ACDT lacks involvement by the IRC’s healthcare team ; it is initiated and managed by guards. In some IRCs, when Medical Justice has called the healthcare team about self-harm concerns regarding a detained person, we are told to phone ‘security’. ACDT records do not form part of the detained person’s Home Office file so there is limited visibility of self-harm or suicide risk and often no associated review of whether detention should be continued.

“This is deaths of people in the care of the state and there shouldn’t be any secrecy in that”

Speaking to the Home Affairs Select Committee in 2018, former Prisons and Probation Ombudsman, Stephen Shaw said “I find it frankly odd and self-defeating that the Home Office doesn’t face the normal practice in the MoJ [Ministry of Justice] of making a statement when there is an apparently self-inflicted death in detention… The Home Office doesn’t learn enough from self-inflicted deaths in IRCs and serious acts of self-harm. …I think it should address the problem face on – what are the levels of suicide and self-harm we are facing? Is our response appropriate? This is deaths of people in the care of the state and there shouldn’t be any secrecy in that.”

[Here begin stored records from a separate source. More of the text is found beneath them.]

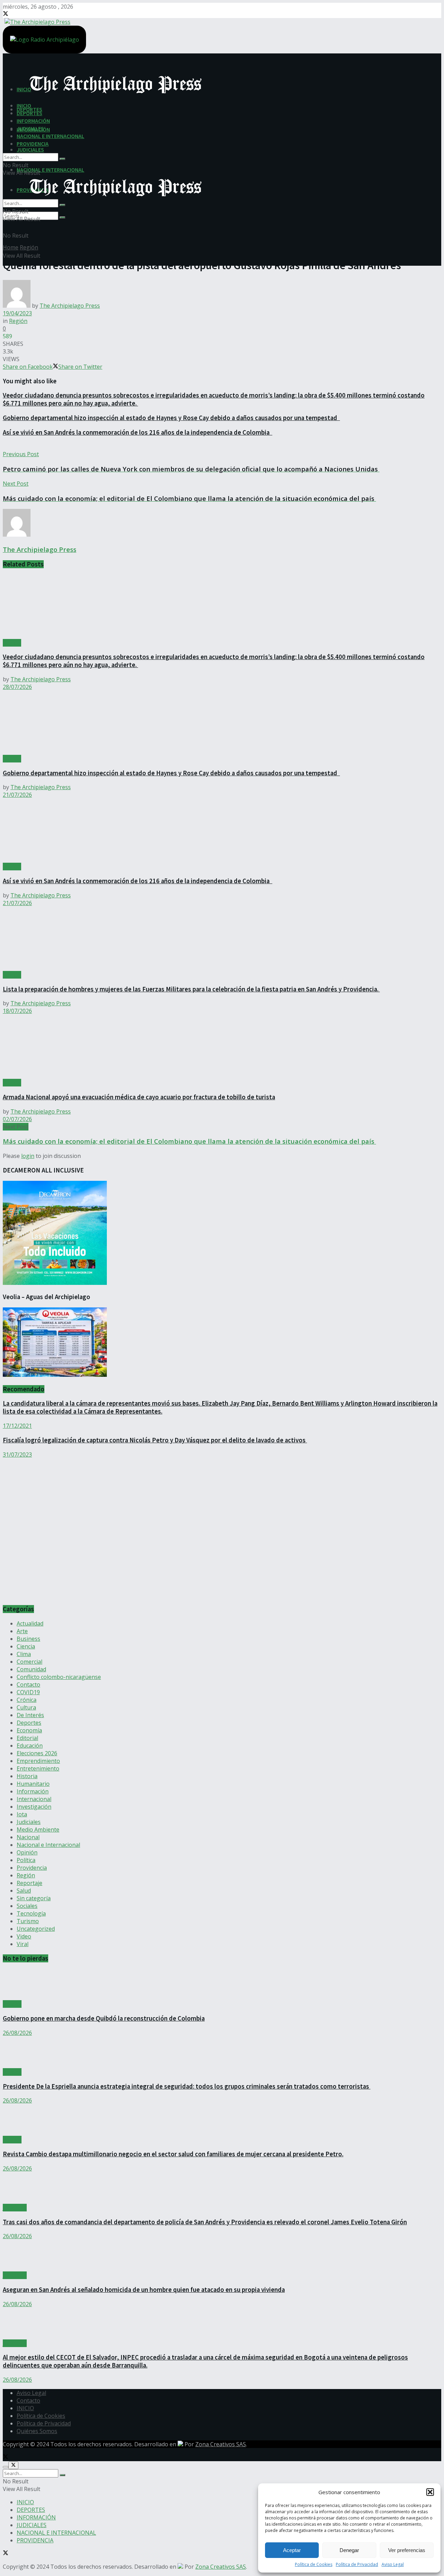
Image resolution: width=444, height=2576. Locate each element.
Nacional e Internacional (48, 1845)
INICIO (24, 105)
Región (29, 247)
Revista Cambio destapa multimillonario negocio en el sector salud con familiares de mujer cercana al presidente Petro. (173, 2154)
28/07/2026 (17, 687)
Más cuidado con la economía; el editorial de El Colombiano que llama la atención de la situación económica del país (189, 1141)
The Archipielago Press (70, 305)
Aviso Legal (393, 2564)
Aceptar (292, 2550)
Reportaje (29, 1883)
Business (28, 1639)
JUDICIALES (30, 149)
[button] (430, 2492)
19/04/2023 (17, 313)
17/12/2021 (17, 1426)
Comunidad (31, 1669)
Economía (29, 1730)
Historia (27, 1776)
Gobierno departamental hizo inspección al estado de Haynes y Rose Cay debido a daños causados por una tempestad (171, 418)
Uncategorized (36, 1929)
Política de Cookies (313, 2564)
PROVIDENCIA (33, 143)
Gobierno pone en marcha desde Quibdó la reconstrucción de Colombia (104, 2018)
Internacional (34, 1799)
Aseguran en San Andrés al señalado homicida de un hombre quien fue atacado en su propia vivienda (144, 2290)
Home (10, 247)
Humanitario (33, 1784)
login (27, 1156)
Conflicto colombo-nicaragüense (59, 1677)
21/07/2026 (17, 795)
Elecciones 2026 (37, 1753)
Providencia (32, 1867)
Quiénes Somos (37, 2431)
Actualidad (30, 1623)
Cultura (26, 1707)
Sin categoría (34, 1898)
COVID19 (28, 1692)
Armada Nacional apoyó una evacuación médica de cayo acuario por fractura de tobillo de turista (139, 1097)
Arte (22, 1631)
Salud (24, 1890)
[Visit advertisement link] (72, 1595)
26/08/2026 (17, 2033)
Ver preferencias (406, 2550)
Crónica (26, 1700)
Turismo (28, 1921)
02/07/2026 (17, 1119)
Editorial (27, 1738)
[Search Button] (62, 217)
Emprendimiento (38, 1761)
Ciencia (26, 1646)
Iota (22, 1814)
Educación (30, 1745)
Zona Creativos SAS (220, 2444)
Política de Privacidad (357, 2564)
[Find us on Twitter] (5, 14)
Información (33, 1791)
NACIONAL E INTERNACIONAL (50, 169)
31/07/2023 (17, 1454)
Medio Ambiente (38, 1829)
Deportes (29, 1722)
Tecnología (31, 1913)
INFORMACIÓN (33, 120)
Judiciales (29, 1822)
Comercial (29, 1661)
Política (26, 1860)
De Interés (30, 1715)
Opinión (27, 1852)
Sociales (27, 1906)
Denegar (349, 2550)
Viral (22, 1944)
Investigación (34, 1806)
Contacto (28, 1684)
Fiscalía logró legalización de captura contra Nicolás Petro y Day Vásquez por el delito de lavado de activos (155, 1440)
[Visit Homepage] (36, 21)
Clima (24, 1654)
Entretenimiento (38, 1768)
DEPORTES (29, 113)
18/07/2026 (17, 1011)
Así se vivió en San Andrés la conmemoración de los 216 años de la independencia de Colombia (137, 432)
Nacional (28, 1837)
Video (24, 1936)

Increase in self-harm rates at Brook House IRC in 2020

In the second half of 2020 the Home Office organized very frequent charter flights to remove people from the UK who had recently arrived, mostly across the Channel by dinghy. Detained people felt the likelihood of removal was ever present, serving to increase their despair. Rates of self-harm and attempted suicide were reported to be very high. The level of distress amongst detained people was unprecedented.

It was reported that there were 80 incidents requiring medical treatment amongst 100 people detained in Brook House IRC in August and September 2020. At least 26 people were removed from the UK while on ACDT[1].

The Brook House IRC Independent Monitoring Board found that, in the period from the end of July to December 2020, circumstances related to the charter programme amounted to “inhumane treatment of the whole detainee population”.

  • One man had poured boiling water on his legs to prevent himself from being removed.
  • One detainee, after a suicide attempt, was taken straight from hospital to the airport for removal.
  • Another detainee was removed from netting in the centre following a suicide attempt and then taken to the airport, and another was taken bleeding and partially clothed to the airport following a suicide attempt

The use of segregation and restrains to manage self-harm

There is a concerning use of segregation and restraints in response to self-harm in immigration detention.

Case example: Ms MD “was restrained, removed from association with other detainees and handcuffs were used to stop her harming herself. [Ms MD] self-harmed on at least eleven occasions … including occasions when she cut her forehead with the top of a sardine tin, when she again cut her forehead and the right side of her face this time with pieces of china, when she tried to strangle herself using a mobile telephone cable as a ligature and placed a pillow over her head, when she banged her head against the wall, when she cut her neck using pieces of china and occasions when she cut her stomach, neck and arm.” In response, she was subjected to force on many occasions, often by a number of male Serco officers. She was put in Isolation where she was handcuffed to stop her from self-harming.

Hungerstrikes

There have been many hungerstrikes, by individuals or groups of people, in immigration detention to protest their imprisonment and the conditions they have been held in. The Guardian reported in 2019 that there had been more than 3,000 hunger strikes in UK immigration removal centres since 2015, according to Home Office figures.

A group of women on hungerstrike at Yarl’s Wood IRC were told by the Home Office that their protest could lead to their deportation being speeded up. The letter from a Home Office official told detainees refusing food or fluid “may, in fact lead to your case being accelerated and your removal from the UK taking place sooner”.

Some Medical Justice clients who have refused food and fluid have been treated as though they were doing so as a protest, but the refusal was actually as a result of mental illness, which had not been identified.

In some cases proper mental capacity assessments are not carried out.

Research undertaken by Medical Justice on 50 vulnerable detainees showed that 23% reacted to the stress of detention by refusing food and/or fluids. One client lost more than 1/3 of her body weight before receiving appropriate mental health care.